By Kathy Wray Coleman, editor-in-chief. Coleman is an experienced Black political reporter who covered the 2008 presidential election for the Call and Post Newspaper in Cleveland, Ohio and the presidential elections in 2012 and 2016 at Clevelandurbannews.com and Kathywraycolemanonlinenewsblog.com.

 

CLEVELANDURBANNEWS.COM-CLEVELAND, Ohio –As the 2020 election nears, incumbent president Donald Trump is losing to Democratic front-runner Joe Biden in Ohio by eight points, 50-42 percent, and women, Independent voters and  Black voters pushed the former vice president over the top, a hypothetical Quinnipiac University poll released Thursday found, the poll with a 3.2 percent margin of error.
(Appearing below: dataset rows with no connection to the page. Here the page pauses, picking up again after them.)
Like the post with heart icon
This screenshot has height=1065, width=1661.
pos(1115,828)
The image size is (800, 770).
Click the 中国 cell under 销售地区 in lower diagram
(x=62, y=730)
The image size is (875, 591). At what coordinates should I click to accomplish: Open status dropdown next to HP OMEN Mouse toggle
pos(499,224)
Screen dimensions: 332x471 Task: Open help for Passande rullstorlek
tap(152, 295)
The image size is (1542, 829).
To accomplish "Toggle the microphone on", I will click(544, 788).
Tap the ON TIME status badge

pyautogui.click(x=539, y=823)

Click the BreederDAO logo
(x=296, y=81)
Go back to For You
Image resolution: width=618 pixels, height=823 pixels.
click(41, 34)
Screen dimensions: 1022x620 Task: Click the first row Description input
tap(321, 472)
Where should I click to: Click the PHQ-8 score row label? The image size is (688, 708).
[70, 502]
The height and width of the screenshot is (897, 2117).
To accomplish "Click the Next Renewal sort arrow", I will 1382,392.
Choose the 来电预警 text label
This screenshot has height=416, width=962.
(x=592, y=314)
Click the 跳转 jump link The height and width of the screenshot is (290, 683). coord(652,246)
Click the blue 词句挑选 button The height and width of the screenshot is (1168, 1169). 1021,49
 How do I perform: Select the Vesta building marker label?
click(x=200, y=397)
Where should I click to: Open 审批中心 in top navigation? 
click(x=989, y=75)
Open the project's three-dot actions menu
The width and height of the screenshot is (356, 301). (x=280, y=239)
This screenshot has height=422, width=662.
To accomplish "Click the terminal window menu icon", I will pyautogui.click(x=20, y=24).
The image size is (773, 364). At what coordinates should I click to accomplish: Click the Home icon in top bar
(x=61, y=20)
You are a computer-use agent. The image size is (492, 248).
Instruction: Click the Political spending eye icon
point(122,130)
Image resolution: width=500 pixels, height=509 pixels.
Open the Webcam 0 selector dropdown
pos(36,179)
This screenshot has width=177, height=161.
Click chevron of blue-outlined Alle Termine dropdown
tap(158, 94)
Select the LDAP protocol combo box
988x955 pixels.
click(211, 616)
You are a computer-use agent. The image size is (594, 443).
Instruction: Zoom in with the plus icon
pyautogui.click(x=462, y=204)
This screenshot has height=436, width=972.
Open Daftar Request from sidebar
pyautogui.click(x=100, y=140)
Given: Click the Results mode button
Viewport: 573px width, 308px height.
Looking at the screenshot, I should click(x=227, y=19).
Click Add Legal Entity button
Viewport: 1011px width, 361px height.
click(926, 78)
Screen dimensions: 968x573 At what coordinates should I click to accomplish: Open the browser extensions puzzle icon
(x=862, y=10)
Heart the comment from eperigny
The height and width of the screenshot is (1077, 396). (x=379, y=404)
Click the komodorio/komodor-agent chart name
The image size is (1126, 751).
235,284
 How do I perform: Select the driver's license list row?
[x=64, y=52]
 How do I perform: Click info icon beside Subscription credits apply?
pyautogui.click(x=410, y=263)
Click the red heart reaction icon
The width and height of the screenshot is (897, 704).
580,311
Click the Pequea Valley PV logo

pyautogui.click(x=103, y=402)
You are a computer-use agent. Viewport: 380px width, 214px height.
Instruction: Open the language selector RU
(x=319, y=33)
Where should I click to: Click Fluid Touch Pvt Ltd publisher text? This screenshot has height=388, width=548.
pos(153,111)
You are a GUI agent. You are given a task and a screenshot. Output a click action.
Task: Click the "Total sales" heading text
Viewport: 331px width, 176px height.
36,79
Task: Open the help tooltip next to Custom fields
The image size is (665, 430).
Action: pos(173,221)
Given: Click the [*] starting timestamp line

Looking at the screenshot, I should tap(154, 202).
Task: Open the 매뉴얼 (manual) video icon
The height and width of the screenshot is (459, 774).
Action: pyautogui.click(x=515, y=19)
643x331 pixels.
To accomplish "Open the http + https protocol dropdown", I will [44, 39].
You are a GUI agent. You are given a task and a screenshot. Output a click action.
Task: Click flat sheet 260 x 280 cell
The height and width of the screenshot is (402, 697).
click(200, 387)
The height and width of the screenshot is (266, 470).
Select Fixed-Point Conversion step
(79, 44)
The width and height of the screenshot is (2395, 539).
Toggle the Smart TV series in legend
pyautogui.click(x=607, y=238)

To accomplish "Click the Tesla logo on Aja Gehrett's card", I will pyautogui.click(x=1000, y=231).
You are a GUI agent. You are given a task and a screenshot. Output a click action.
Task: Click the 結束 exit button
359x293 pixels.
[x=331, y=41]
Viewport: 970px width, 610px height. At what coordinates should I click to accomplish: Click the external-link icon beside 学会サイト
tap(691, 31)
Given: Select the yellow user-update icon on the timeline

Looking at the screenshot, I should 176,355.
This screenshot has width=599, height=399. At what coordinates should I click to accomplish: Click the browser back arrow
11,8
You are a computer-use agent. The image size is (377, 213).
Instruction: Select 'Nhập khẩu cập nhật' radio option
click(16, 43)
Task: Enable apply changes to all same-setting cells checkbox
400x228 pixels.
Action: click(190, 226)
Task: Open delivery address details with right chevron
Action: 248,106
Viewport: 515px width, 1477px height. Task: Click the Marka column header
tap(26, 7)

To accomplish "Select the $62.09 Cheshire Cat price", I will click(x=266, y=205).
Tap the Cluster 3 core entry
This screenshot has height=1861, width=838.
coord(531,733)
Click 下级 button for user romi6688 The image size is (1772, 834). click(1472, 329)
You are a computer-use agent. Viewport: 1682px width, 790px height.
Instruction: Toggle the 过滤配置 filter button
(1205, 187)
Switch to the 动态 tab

A former U.S. senator turned vice president who served under Barack Obama, the country's first Black president, Biden, through Obama, and otherwise, has inroads to the Black community, segregationists ties aside.

 

The other Democratic contenders in the top tier are each locked in a dead heat with the president for Ohio in 2020, the independent Quinnipiac poll found.


It  is as follows:

  • 46 percent for Trump to Vermont Sen. Bernie Sanders with 45 percent;
  • 46 percent For Trump to Massachusetts Sen. Elizabeth Warren at 45 percent;
  • 44 - 44 percent between Trump and California Sen. Kamala Harris;
  • 44 - 44 percent between Trump and South Bend Mayor Pete Buttigieg;
  • 44 percent for Trump to 43 percent for New Jersey Sen. Cory Booker.

And while 58 percent of 1,431 likely Ohio surveyed in the poll say they are better off financially since 2016 when Trump was first elected, Obama supporters argue and data show that the nation's first Black president, who left office in 2017 after serving two terms,  laid the groundwork for the so-called growing economy.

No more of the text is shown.